Figure 1.S1-PFGE analysis of plasmid profile of ciprofloxacin-resistant Salmonella strains and their corresponding transconjugants. Plamsids in transconjugants were found to be different in size when compared to plasmids in the corresponding parental Salmonella strains. In addition, Salmonella strains, Sa26, Sa136, Sa154, which were all S. Derby and shared a PFGE profile identical to Sa27 [16], and their transconjugants, exhibited a plasmid profile similar to that of Sa27 and TC-Sa27 respectively, therefore they were not shown in the figure.
Figure 2.Alignment of plasmids recovered from strain Sa21 using Easyfig (A) and the BLAST Ring Image Generator (BRIG) (B). Plasmid pSa21-TC-CIP was used as a reference in (B); representative genes are labeled. S. Agona strain, Sa21, harbours two plasmids, pSa21-HP and pSa21-CIP. The two plasmids were fused during transconjugation and formed a single plasmid pSa21-TC-CIP. The PMQR gene qnrS in plasmid pSa21-CIP was incorporated into the new plasmid pSa21-TC-CIP, which became conjugative. Plasmid sequence was generated through combination of both Illumina and PacBio sequencing data.
Figure 3.Proposed IS element-mediated plasmid fusion through replicative transposition mechanisms. (A) one copy of IS26 on pSa27-CIP attacked the hot spot of conjugative helper plasmid, pSa21-HP, leading to formation of a fusion plasmid through intermolecular replicative transposition mechanism; (B) mechanisms of plasmid fusion was similar to that of Sa21, the only difference was that pSa27-CIP contained only one copy of IS26.
Figure 4.Alignment of plasmids recovered from strain Sa27 using Easyfig (A) and the BLAST Ring Image Generator (BRIG) (B); representative genes are labeled. S. Derby strain, Sa27, harboured two plasmids, pSa27-CIP and pSa27-HP. The two plasmids were fused during conjugation process and formed a single plasmid pSa27-TC-CIP. Antimicrobial resistance genes qnrS, blaTEM, oqxA, oqxB, sul2 and tetA in plasmid pSa27-CIP were integrated to form the new plasmid pSa27-TC-CIP, which became conjugative.
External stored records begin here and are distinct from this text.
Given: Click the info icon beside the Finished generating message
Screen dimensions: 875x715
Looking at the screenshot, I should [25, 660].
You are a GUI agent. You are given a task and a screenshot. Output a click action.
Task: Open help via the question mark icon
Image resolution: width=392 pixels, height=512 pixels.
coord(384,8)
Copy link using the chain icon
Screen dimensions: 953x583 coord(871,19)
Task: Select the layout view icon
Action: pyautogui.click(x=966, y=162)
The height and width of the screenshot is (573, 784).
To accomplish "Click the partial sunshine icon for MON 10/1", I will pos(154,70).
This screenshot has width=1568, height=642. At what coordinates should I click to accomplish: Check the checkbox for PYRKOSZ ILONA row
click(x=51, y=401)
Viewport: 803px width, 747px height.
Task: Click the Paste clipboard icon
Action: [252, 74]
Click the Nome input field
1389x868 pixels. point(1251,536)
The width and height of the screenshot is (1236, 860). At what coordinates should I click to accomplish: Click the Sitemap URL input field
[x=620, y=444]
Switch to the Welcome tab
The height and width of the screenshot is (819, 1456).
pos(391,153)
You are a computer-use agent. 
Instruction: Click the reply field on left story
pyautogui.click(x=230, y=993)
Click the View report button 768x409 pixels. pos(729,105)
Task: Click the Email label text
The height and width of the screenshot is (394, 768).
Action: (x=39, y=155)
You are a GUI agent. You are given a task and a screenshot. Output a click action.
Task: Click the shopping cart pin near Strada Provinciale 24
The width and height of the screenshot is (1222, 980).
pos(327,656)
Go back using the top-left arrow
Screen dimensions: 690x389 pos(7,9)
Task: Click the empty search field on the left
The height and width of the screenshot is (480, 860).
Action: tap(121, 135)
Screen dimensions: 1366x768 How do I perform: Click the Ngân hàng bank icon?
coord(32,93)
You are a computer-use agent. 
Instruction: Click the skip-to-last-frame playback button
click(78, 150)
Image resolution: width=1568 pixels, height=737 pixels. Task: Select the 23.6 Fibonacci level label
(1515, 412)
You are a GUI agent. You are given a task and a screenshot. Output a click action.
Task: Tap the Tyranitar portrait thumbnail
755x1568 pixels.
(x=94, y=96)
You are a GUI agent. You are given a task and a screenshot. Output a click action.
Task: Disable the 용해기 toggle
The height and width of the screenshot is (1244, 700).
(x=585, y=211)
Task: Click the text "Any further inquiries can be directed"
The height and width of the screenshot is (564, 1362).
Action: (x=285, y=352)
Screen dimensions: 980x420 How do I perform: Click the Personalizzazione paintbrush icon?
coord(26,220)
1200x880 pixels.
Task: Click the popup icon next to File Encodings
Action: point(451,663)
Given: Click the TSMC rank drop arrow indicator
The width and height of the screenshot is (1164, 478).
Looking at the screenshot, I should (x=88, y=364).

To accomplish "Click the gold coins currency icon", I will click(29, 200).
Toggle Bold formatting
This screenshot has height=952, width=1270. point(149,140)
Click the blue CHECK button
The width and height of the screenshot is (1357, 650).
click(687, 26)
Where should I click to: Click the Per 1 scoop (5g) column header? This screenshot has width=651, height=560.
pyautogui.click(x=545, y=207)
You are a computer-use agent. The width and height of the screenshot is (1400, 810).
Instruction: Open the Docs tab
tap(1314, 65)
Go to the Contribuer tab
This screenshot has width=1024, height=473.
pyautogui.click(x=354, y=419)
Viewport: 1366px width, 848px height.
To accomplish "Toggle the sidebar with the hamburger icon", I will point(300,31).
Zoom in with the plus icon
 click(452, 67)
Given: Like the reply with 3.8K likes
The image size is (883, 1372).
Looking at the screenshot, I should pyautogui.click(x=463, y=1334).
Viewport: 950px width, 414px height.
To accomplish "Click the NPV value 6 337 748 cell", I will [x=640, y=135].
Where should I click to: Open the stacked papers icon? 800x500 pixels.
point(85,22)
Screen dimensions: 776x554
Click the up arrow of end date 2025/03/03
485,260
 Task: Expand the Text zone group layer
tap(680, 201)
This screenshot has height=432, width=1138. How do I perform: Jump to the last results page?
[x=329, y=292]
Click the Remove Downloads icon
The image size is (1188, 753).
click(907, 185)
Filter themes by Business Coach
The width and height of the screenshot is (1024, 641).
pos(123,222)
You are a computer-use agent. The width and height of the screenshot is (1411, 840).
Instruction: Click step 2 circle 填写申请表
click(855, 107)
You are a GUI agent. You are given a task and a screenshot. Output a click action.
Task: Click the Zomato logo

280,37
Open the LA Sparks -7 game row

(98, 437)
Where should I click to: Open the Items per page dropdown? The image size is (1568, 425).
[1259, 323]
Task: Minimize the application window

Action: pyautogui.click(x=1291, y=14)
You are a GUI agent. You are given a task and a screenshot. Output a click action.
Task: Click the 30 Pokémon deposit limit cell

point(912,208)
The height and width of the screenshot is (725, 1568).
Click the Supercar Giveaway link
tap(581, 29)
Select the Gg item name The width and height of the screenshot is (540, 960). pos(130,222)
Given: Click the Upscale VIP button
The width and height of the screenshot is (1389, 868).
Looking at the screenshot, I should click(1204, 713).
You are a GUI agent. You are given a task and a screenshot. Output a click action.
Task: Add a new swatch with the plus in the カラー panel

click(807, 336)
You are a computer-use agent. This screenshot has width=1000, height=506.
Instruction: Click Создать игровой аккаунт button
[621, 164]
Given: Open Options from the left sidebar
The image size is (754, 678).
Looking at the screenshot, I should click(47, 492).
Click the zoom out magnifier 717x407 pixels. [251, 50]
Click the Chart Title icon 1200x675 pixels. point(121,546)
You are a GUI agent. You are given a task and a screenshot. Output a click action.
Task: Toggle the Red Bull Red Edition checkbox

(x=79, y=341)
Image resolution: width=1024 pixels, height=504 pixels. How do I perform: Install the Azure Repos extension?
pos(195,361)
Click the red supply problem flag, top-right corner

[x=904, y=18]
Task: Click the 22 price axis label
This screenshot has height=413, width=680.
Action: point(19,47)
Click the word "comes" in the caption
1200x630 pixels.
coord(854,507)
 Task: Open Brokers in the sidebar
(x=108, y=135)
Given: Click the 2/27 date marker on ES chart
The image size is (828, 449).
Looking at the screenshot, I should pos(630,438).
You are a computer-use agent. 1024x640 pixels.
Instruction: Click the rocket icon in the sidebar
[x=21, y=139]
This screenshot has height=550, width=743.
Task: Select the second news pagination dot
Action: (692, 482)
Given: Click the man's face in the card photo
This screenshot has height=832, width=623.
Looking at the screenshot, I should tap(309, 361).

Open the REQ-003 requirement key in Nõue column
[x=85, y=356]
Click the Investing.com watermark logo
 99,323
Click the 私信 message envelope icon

Plasmid sequence was generated through combination of both Illumina and PacBio sequencing data.
Figure 5.Alignment of Incl1-type conjugative helper plasmids recovered from Salmonella using BLAST Ring Image Generator (BRIG). Plasmids pSa21-HP (86,105 bp), pSa27- HP (83,480 bp), pSa44-HP (91,411 bp) of this study and plasmids pCE-R2-11-0435_92 (accession: CP016520), pSal18934a (accession: JF274993) and pEC15I_2 (accession: KU932030) in the NCBI database were analyzed. Sequence of pSa44-HP is used as a reference (red circle) and key genetic loci in this plasmid are labeled. The outmost green circle represents the core structure of IncI1 plasmid. Plasmid sequence was generated through the combination of both Illumina and PacBio sequencing data.